O foco na questão do turismo é uma inevitabilidade, ao ponto de se poder dizer que foi com a classificação do Centro Histórico que Guimarães passou a ser um destino turístico por excelência. Já António Magalhães olhava essa janela de oportunidade ao colocar em marcha a ideia da classificação. Paulo Lopes Silva, vereador com o pelouro do Turismo sustenta que o facto de o Centro Histórico ser Património Mundial “significou uma alteração profunda” para a cidade.

“A classificação fez com que Guimarães entrasse para destino turístico e fez com que fosse para o topo da preferência das pessoas quando tencionam viajar para este lado da Europa, isso traduz-se no número de pessoas que nos visita. Passámos a ser um destino turístico eminentemente patrimonial e as pessoas visitam Guimarães essencialmente pelo nosso património”, aponta o vereador municipal.

Os benefícios multiplicam-se depois em vários quadrantes, saltando à vista a vertente económica. “Hoje estas ruas e estas praças têm uma vitalidade económica ligada ao turismo, do ponto de vista da hotelaria, da restauração e do comércio ligado a estas áreas, que não teria se não tivéssemos esta classificação. Ou seja, esta classificação resulta não só na valorização patrimonial, mas também em dinâmica cultural dada a estas praças”, considera. São 90 os espaços de restauração na área classificada.

Mas, também no entender de Paulo Lopes Silva, uma das mais-valias de todo este processo está no tal “orgulho” dos vimaranenses, da comunidade que continua a existir intramuros. Um orgulho que acaba por ser essencial para que o Centro Histórico se preserve vivo. “A classificação significou para Guimarães uma alteração profunda na forma como vivemos a cidade e na forma como os outros vivem a nossa cidade. Trouxe-nos uma valorização a várias dimensões, como na comunidade, dos moradores do Centro Histórico, os que continuaram a viver e a sentir o Centro Histórico como as suas ruas e a suas as praças; isso é fundamental para que todos os vimaranenses tenham orgulho naquela zona da cidade, mas mais que todos os vimaranenses de todo o concelho, todos os que lá habitam e que o cuidam todos os dias, que são fundamentais”, menciona.
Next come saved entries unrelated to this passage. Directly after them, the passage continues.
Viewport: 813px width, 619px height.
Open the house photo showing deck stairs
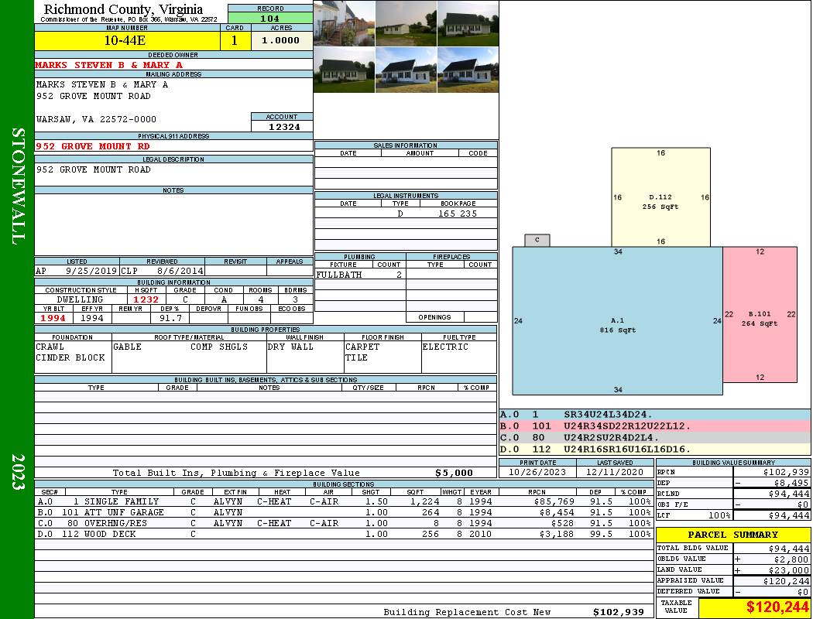pos(344,23)
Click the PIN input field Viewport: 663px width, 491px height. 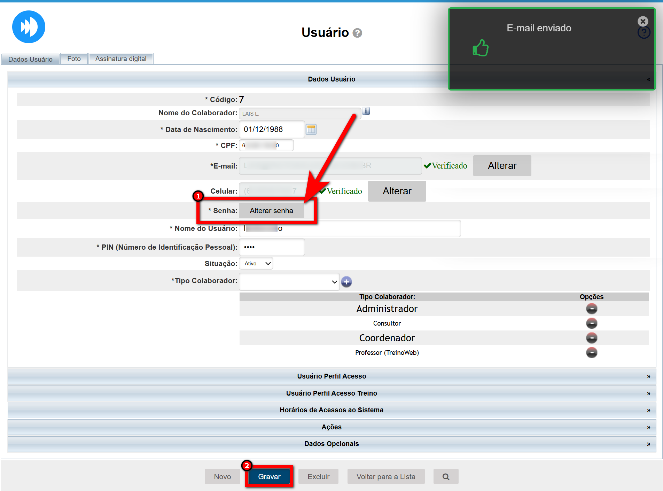(x=272, y=247)
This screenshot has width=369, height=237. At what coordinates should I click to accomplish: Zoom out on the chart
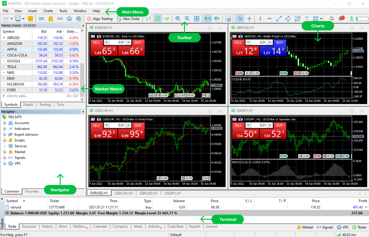187,19
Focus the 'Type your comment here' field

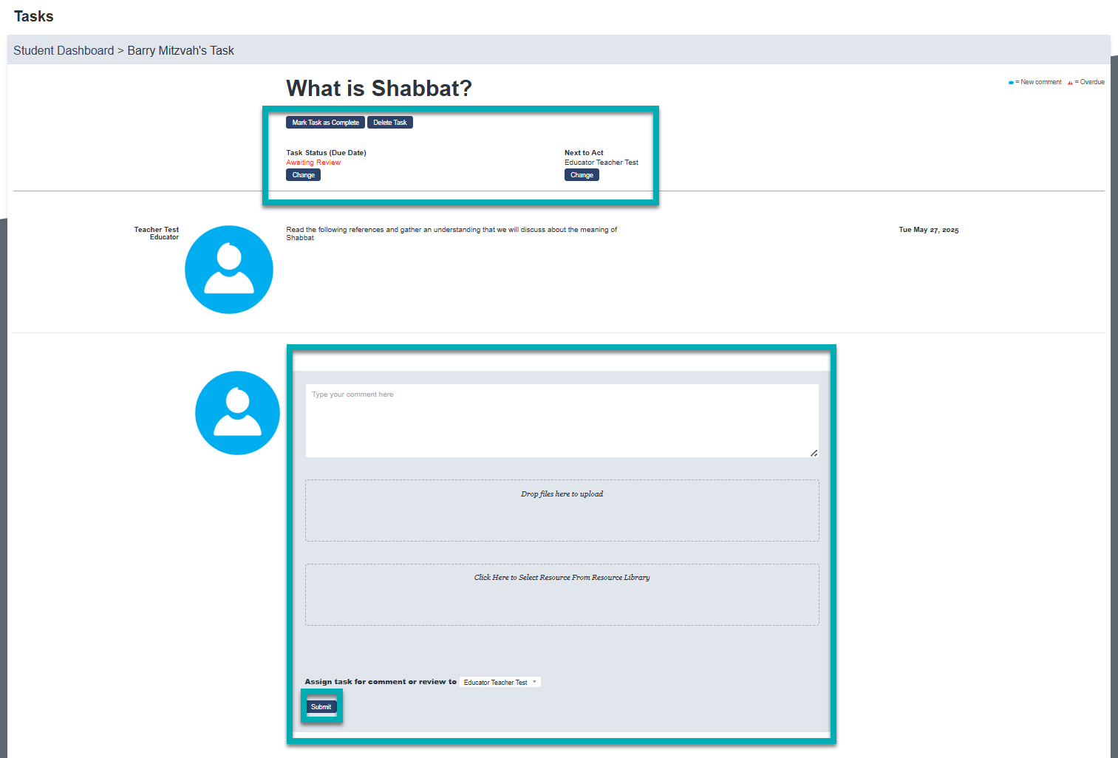pyautogui.click(x=562, y=420)
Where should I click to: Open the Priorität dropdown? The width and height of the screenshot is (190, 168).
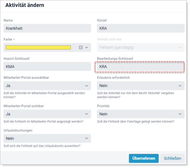click(x=141, y=114)
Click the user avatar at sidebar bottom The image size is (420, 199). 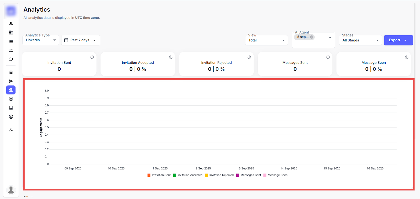click(x=11, y=190)
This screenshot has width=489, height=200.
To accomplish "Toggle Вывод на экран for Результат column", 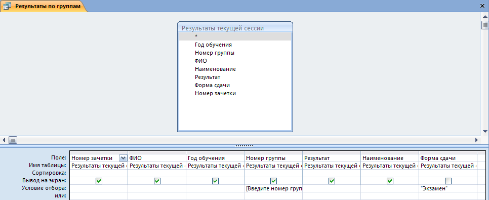I will (x=332, y=181).
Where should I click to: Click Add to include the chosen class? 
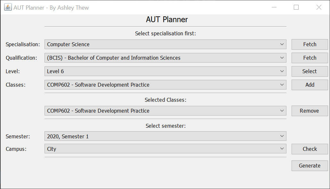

Com o distintivo de Património Mundial da Humanidade, o Centro Histórico de Guimarães tornou-se um “orgulho” coletivo que extravasou a muralha e abriu portas ao mundo. Portas que brevemente poderão ficar maiores com o alargamento da área classificada à zona de Couros. As antigas fábricas de curtumes estão em processo de reabilitação, havendo mais património para acrescentar ao Património.